(Selected excerpt)
________________
United States Ex Rel. D'Agostino v. EV3, Inc.
802 F.3d 188
1st Cir.2015Background
- Relator Jeffrey D'Agostino filed a sealed qui tam FCA suit in 2010 against ev3, later amending the complaint multiple times and adding defendants. The U.S. declined to intervene in 2013 and the case was unsealed.
- Relator used his one Rule 15(a)(1) amendment as of course in February 2011, then obtained leave for second and third amended complaints in 2012 and 2013.
- In mid-2014 defendants filed timely motions to dismiss (arguing public-disclosure bar and Rule 9(b) failure). The district court entered a scheduling order under Rule 16(b) but the order did not set a pleading-amendment deadline.
- Four days before the opposition deadline, relator filed a fourth amended complaint without seeking leave, asserting he had an absolute right under Rule 15(a)(1). Defendants moved to strike; the court treated the filing as a request for leave and applied Rule 16(b)’s good-cause standard, denying leave and striking the pleading.
________________
(Supplied material)
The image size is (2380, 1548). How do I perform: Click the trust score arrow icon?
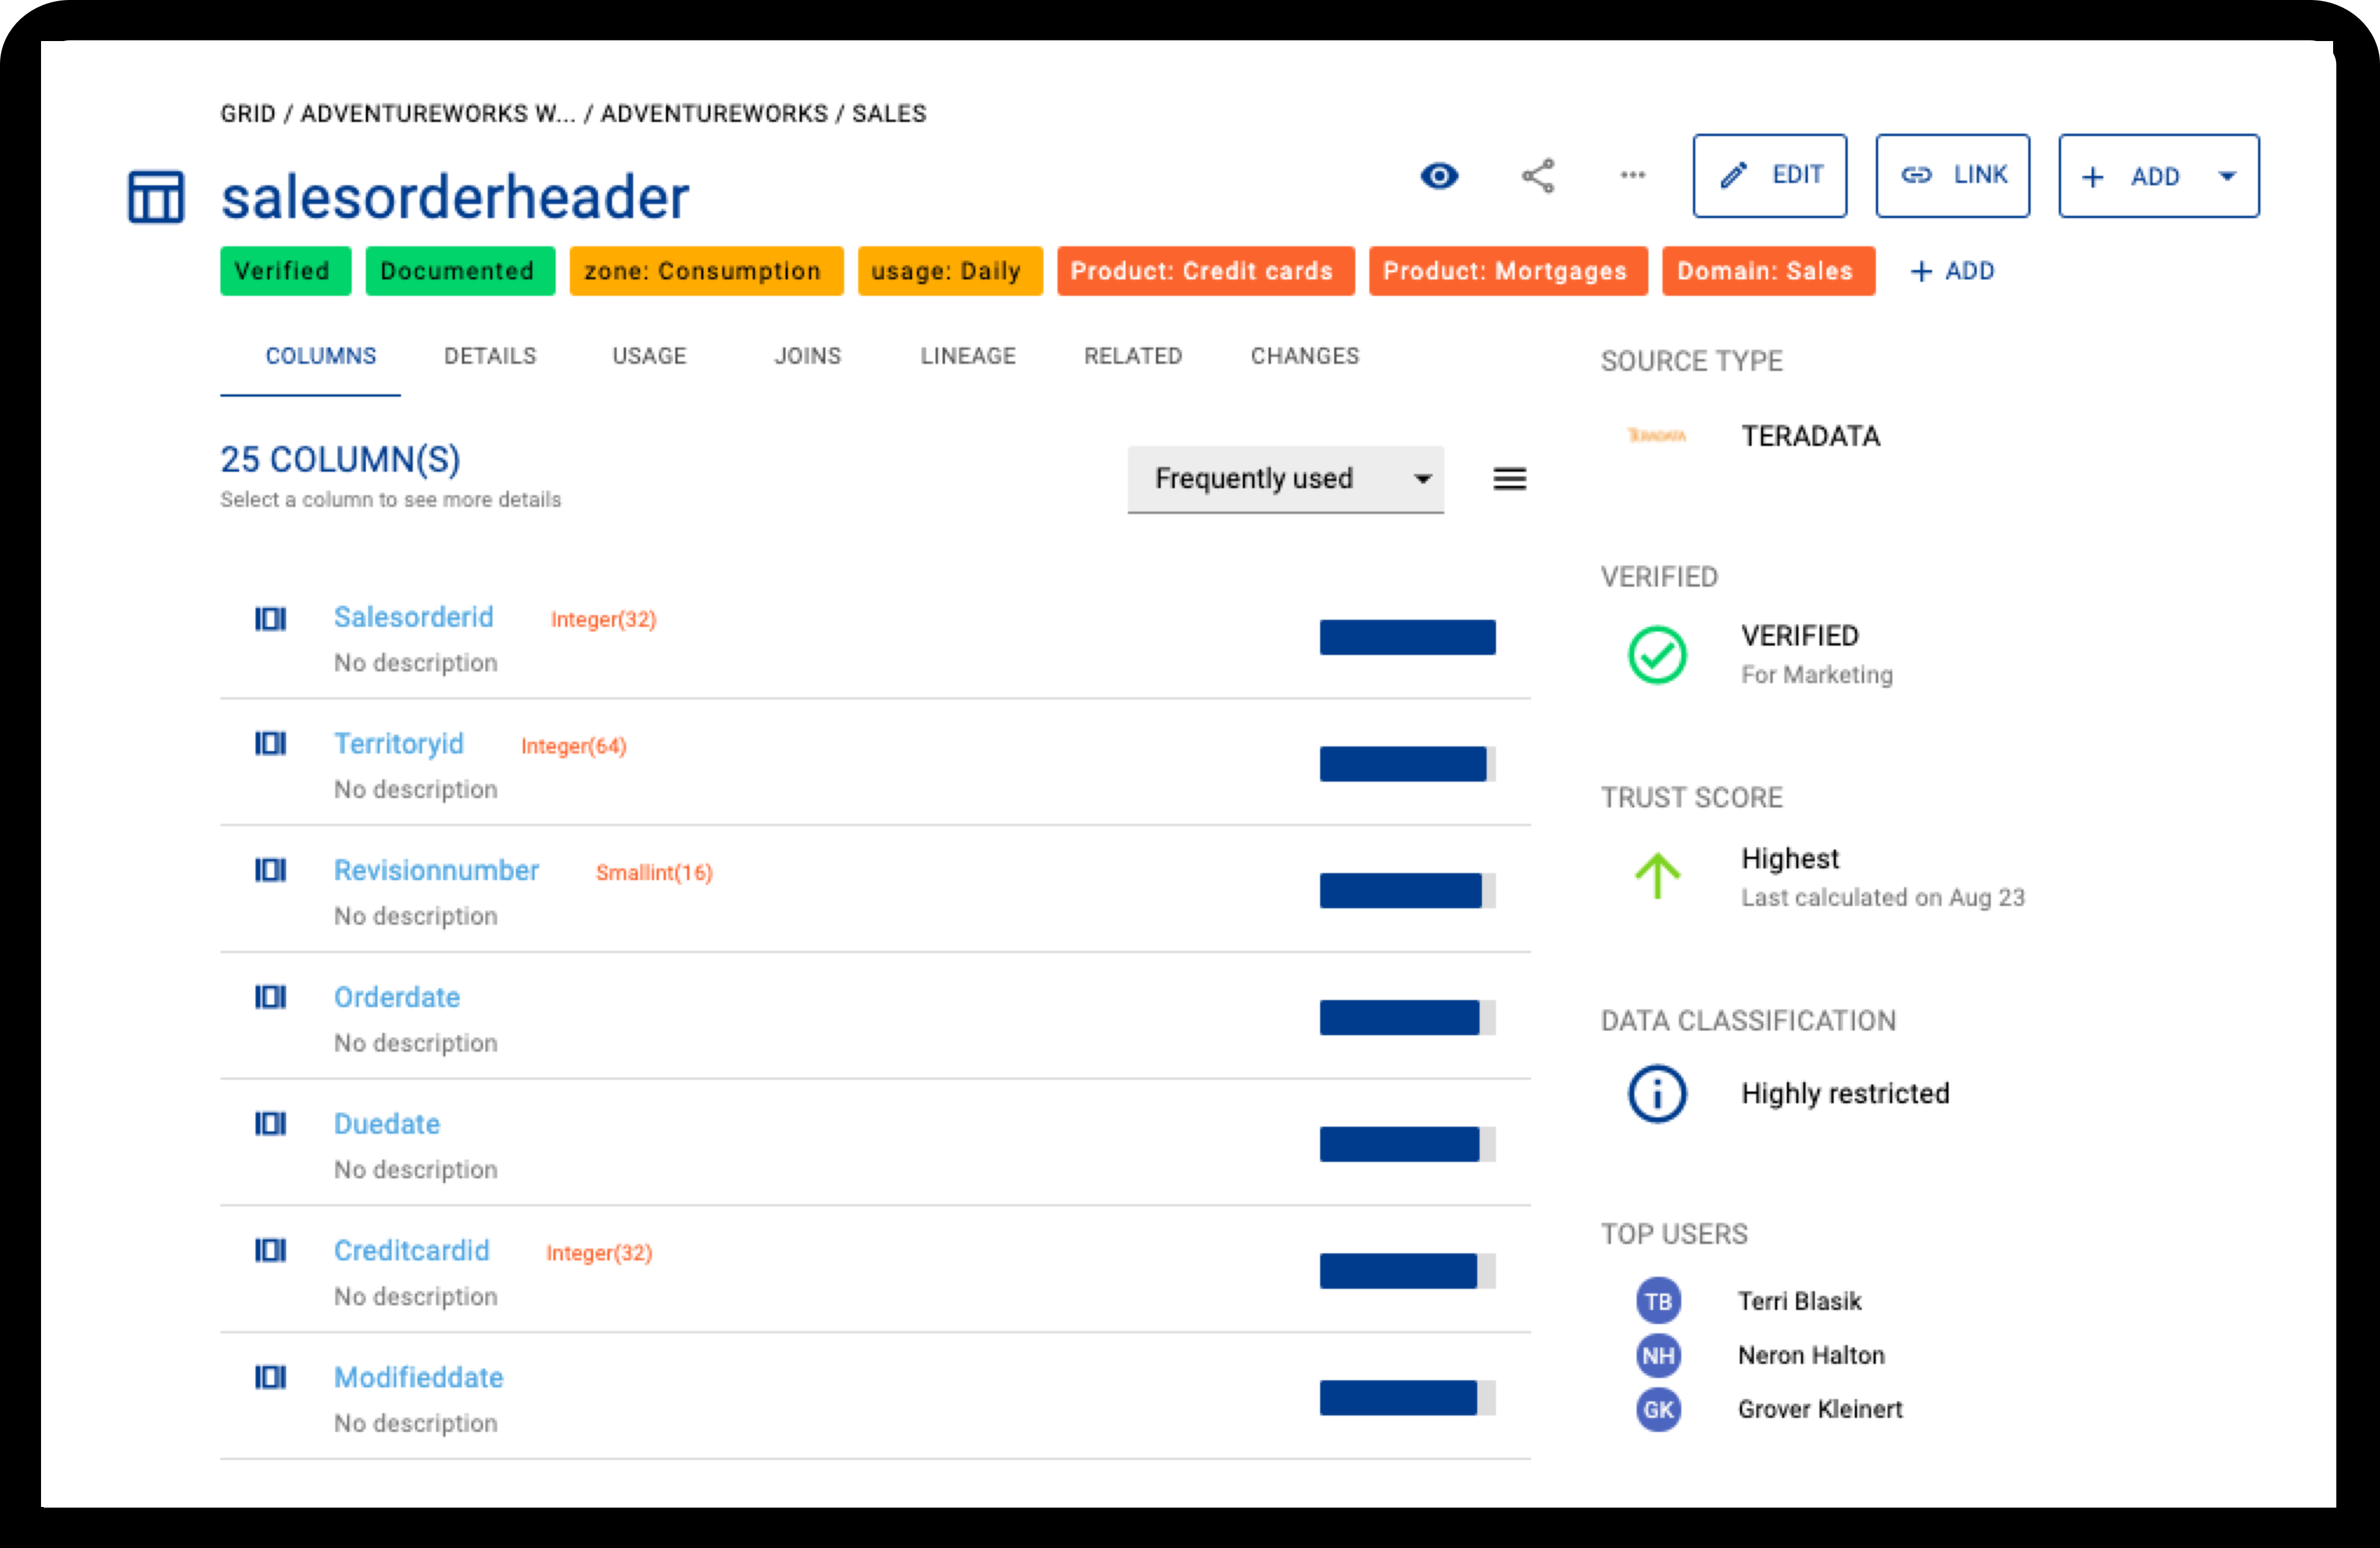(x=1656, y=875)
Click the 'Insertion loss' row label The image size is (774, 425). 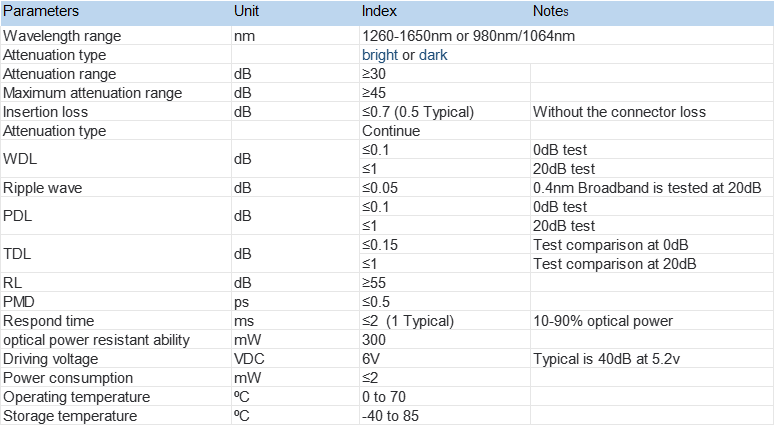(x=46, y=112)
________________
(Exercise)
Can you reproduce the case summary word for word, from "- Relator used" to "striking the pleading."?

(Task response)
- Relator used his one Rule 15(a)(1) amendment as of course in February 2011, then obtained leave for second and third amended complaints in 2012 and 2013.
- In mid-2014 defendants filed timely motions to dismiss (arguing public-disclosure bar and Rule 9(b) failure). The district court entered a scheduling order under Rule 16(b) but the order did not set a pleading-amendment deadline.
- Four days before the opposition deadline, relator filed a fourth amended complaint without seeking leave, asserting he had an absolute right under Rule 15(a)(1). Defendants moved to strike; the court treated the filing as a request for leave and applied Rule 16(b)’s good-cause standard, denying leave and striking the pleading.